„Schwangere haben einen großen Gesprächsbedarf“
Vorbereitung auf die Geburt
Testergebnis: schwanger! Sobald sich die erste Aufregung gelegt hat, schießen Müttern in spe eine Menge Fragen durch den Kopf. Was darf ich jetzt essen? Kann ich noch in den Urlaub fliegen? Und wie läuft eigentlich eine Geburt ab? Hebammen können Schwangeren von Anfang an Unterstützung bieten, sagt Eva-Maria Chrzonsz und erklärt, warum eine intensive Betreuung der Frauen so wichtig ist.
BABY & GESUNDHEIT: Frau Chrzonsz, wie gehen Schwangere die Suche nach einer passenden Hebamme am besten an?

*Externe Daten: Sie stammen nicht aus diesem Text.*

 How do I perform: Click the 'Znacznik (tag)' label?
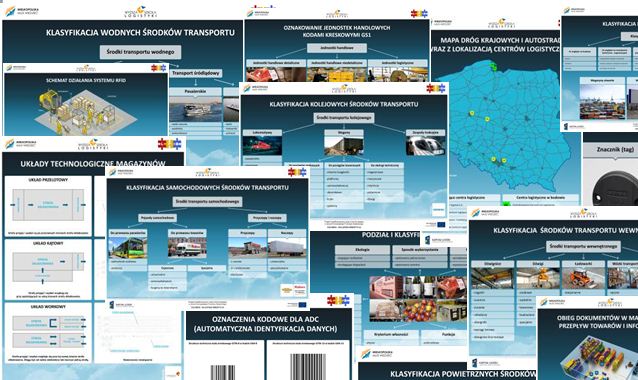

Eva-Maria Chrzonsz: Die meisten Frauen finden ihre Hebamme über Mund-zu-Mund-Propaganda. Sie vertrauen auf Erfahrungen, die andere mit einer bestimmten Hebamme gemacht haben. Wer noch niemanden um Rat fragen kann, wendet sich am besten an den Frauenarzt. Die Mediziner arbeiten manchmal mit Hebammen zusammen oder haben in ihren Praxen Flyer ausliegen. Auch über das Internet werden Schwangere fündig, zum Beispiel über unsere Hebammenlandesverbände.

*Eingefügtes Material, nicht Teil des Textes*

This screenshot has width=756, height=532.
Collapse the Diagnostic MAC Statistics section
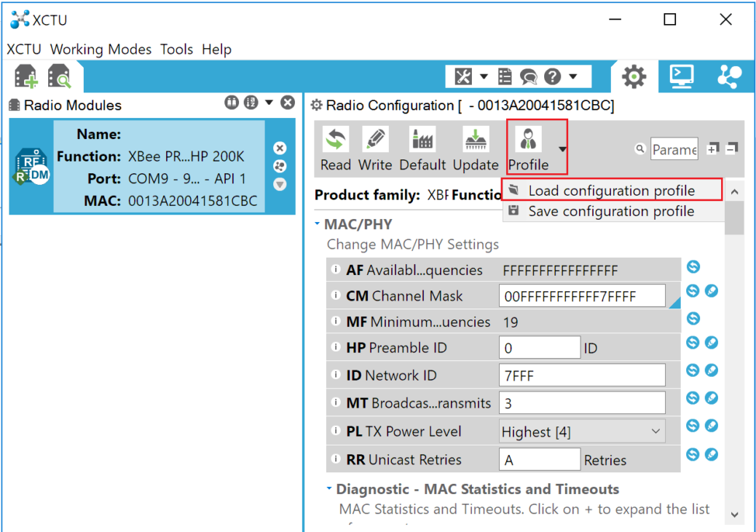click(329, 489)
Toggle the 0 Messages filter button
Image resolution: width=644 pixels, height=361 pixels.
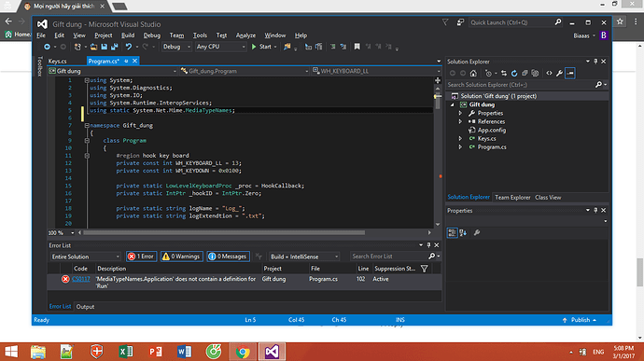tap(229, 257)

Wann ist der richtige Zeitpunkt, sich um eine Hebamme zu kümmern?
Wir raten den Frauen, sich rund um die zehnte Schwangerschaftswoche um eine Hebamme zu bemühen. Denn das Vertrauensverhältnis zwischen Hebamme und Frau ist stärker, wenn man sich früh kennen lernt und die ersten Ängste oder Probleme, auch privater Natur, bespricht.
Eine Frage, die Schwangere beschäftigt, ist das „Wo und Wie“ der Geburt.

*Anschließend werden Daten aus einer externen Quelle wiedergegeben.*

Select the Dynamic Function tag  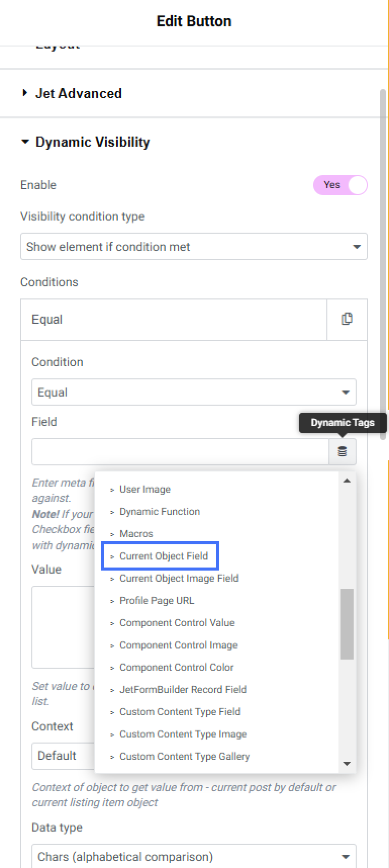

Richtig. Es ist sehr wichtig, dieses Thema neutral zu halten und die Frauen nicht in eine bestimmte Richtung zu drängen. Das Motto lautet daher: informiert entscheiden! Wir klären die Frauen bzw. die Paare sachlich über alle Möglichkeiten auf. Auch über die Periduralanästhesie, die möglicherweise zum Einsatz kommt, sollten die Frauen beispielsweise vorab Bescheid wissen. Nur dann können sie eine bewusste Entscheidung treffen.